Among the entries below, please repeat exactly and only the lines from the line containing "Footnote23 (207, 972)" to the line containing "[button] (63, 330)", both lines included.
*** INPUT DATA ***
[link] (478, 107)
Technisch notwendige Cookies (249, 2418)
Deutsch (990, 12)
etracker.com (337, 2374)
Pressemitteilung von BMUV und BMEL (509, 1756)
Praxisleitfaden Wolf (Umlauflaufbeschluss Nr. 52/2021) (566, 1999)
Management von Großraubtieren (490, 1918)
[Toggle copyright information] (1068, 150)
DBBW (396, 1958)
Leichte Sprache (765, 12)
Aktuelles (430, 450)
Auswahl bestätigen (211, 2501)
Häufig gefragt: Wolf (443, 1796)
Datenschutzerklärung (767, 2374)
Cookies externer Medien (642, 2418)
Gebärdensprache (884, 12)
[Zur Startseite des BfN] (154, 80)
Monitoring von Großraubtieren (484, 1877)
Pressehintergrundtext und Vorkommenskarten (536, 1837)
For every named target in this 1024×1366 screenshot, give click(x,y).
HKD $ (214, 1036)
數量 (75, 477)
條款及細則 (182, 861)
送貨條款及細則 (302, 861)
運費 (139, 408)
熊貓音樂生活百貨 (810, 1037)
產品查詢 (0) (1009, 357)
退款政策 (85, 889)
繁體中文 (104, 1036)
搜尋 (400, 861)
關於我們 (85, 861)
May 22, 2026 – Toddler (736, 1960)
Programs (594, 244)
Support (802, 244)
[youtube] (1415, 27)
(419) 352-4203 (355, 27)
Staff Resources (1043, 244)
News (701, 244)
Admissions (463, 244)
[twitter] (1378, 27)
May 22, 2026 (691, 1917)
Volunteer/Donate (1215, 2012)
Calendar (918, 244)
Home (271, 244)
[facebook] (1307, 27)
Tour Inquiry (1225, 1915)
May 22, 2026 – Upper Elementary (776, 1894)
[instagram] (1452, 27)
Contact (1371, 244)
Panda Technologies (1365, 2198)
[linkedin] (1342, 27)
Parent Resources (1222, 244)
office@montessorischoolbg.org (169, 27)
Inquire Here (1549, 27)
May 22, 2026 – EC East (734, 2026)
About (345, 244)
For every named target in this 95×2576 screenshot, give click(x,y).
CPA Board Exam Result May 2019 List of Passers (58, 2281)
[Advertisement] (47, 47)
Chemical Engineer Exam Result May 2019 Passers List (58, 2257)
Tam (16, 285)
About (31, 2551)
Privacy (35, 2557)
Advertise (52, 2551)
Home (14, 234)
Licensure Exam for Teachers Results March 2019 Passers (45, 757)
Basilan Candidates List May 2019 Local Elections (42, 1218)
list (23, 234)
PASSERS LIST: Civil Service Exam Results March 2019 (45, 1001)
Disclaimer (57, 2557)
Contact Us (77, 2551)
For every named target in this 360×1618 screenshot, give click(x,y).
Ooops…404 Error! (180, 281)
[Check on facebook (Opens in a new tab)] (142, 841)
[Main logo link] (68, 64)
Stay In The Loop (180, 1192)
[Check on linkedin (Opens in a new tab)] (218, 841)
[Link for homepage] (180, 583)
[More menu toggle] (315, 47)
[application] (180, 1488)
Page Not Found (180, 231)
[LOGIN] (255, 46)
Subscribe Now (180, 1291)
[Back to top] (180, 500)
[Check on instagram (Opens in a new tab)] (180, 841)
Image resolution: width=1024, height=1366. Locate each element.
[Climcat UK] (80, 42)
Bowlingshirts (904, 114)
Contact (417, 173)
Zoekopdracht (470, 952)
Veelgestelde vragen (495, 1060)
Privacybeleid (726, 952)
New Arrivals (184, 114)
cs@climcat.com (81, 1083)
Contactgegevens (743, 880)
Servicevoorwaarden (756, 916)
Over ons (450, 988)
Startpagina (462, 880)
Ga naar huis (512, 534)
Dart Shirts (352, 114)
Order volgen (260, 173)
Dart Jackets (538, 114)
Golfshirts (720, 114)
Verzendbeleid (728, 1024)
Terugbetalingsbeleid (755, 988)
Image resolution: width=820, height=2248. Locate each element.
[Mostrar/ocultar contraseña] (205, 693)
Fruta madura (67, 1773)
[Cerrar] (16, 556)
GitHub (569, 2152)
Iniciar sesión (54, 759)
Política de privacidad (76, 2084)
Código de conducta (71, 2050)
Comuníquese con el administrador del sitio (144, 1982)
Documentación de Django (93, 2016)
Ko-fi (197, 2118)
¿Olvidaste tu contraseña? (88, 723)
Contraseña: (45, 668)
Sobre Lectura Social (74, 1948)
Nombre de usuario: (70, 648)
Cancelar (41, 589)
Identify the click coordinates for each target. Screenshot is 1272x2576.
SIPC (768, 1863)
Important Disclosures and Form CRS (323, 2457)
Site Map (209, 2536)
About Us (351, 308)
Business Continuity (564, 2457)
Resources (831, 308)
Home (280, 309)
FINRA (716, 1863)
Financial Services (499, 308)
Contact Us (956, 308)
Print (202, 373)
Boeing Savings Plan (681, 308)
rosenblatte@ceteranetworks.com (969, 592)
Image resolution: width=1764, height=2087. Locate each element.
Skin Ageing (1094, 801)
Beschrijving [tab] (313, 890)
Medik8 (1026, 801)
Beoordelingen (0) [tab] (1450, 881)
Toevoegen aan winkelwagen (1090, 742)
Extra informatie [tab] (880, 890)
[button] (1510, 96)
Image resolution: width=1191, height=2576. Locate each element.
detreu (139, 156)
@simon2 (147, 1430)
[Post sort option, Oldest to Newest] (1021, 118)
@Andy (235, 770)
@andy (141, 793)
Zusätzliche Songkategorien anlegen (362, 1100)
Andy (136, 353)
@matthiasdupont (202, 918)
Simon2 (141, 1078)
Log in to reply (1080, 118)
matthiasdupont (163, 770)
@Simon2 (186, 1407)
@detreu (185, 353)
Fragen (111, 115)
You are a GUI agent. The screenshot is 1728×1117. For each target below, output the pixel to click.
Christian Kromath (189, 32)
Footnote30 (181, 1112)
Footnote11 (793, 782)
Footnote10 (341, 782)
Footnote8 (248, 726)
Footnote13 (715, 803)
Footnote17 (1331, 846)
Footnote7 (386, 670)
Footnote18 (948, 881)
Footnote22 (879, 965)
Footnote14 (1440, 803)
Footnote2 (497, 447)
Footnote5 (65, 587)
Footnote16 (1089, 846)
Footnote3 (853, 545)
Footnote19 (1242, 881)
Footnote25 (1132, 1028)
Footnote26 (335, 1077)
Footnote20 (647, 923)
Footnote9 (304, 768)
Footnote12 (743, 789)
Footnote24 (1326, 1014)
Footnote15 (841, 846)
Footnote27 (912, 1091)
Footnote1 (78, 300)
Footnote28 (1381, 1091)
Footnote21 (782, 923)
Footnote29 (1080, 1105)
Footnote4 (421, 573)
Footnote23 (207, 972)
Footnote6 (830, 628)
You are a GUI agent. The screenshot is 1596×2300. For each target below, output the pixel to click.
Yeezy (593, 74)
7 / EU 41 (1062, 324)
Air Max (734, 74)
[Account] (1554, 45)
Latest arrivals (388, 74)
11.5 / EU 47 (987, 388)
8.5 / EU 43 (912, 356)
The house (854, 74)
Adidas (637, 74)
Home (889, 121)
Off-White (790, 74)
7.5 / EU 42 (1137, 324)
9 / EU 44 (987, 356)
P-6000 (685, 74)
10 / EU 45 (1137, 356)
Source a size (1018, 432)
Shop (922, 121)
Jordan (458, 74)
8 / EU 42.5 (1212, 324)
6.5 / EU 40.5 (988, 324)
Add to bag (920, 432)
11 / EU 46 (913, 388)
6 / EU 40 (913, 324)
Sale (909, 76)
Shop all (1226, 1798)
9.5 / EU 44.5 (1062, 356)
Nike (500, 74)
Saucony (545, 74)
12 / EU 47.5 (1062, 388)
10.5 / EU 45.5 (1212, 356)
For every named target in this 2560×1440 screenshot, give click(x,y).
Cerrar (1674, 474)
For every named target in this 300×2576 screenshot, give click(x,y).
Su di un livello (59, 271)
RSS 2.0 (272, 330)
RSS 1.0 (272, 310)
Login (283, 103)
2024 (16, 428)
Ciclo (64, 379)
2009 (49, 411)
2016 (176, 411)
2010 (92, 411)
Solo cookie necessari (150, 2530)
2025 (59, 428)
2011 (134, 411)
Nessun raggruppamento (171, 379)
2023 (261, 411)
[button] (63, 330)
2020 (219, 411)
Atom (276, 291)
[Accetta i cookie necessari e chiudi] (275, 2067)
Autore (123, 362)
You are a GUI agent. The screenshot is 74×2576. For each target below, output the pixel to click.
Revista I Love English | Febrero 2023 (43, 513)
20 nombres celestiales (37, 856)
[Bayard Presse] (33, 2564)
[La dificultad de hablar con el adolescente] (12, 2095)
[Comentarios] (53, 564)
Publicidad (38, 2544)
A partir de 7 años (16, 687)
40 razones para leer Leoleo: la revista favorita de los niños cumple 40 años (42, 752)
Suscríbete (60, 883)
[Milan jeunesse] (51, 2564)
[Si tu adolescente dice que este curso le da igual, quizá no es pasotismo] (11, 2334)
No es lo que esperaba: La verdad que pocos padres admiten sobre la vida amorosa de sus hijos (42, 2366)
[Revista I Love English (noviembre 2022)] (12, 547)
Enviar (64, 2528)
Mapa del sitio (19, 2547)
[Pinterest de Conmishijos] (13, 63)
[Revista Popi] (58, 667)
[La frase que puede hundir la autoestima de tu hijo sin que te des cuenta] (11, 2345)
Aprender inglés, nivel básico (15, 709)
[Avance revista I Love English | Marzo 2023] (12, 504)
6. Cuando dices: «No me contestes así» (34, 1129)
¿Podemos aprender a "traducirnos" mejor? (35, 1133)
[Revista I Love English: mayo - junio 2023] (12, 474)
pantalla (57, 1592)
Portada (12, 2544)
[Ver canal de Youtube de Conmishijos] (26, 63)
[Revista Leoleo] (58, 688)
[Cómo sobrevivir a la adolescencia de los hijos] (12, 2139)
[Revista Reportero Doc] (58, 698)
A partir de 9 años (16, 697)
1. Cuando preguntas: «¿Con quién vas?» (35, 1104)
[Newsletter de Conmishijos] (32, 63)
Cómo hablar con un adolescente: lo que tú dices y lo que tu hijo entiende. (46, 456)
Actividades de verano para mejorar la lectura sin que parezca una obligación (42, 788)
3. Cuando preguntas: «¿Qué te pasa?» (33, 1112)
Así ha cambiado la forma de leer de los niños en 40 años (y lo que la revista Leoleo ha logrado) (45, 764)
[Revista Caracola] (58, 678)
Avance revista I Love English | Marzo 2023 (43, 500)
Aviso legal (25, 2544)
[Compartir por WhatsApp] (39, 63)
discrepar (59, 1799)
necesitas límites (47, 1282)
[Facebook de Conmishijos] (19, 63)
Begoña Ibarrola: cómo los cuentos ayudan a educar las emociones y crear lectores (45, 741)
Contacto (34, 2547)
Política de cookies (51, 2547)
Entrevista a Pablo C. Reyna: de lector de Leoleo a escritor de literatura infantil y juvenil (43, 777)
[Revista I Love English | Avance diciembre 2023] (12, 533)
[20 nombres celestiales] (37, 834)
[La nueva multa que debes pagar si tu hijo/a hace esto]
*** End of INPUT DATA ***
EXERCISE RESULT:
Footnote23 (207, 972)
Footnote6 (830, 628)
You are a GUI agent. The screenshot is 1596×2300. For each target below, output the pixel to click.
Yeezy (593, 74)
7 / EU 41 (1062, 324)
Air Max (734, 74)
[Account] (1554, 45)
Latest arrivals (388, 74)
11.5 / EU 47 (987, 388)
8.5 / EU 43 (912, 356)
The house (854, 74)
Adidas (637, 74)
Home (889, 121)
Off-White (790, 74)
7.5 / EU 42 (1137, 324)
9 / EU 44 (987, 356)
P-6000 (685, 74)
10 / EU 45 (1137, 356)
Source a size (1018, 432)
Shop (922, 121)
Jordan (458, 74)
8 / EU 42.5 (1212, 324)
6.5 / EU 40.5 (988, 324)
Add to bag (920, 432)
11 / EU 46 (913, 388)
6 / EU 40 (913, 324)
Sale (909, 76)
Shop all (1226, 1798)
9.5 / EU 44.5 (1062, 356)
Nike (500, 74)
Saucony (545, 74)
12 / EU 47.5 (1062, 388)
10.5 / EU 45.5 (1212, 356)
For every named target in this 2560×1440 screenshot, give click(x,y).
Cerrar (1674, 474)
For every named target in this 300×2576 screenshot, give click(x,y).
Su di un livello (59, 271)
RSS 2.0 (272, 330)
RSS 1.0 (272, 310)
Login (283, 103)
2024 (16, 428)
Ciclo (64, 379)
2009 (49, 411)
2016 (176, 411)
2010 (92, 411)
Solo cookie necessari (150, 2530)
2025 (59, 428)
2011 (134, 411)
Nessun raggruppamento (171, 379)
2023 (261, 411)
[button] (63, 330)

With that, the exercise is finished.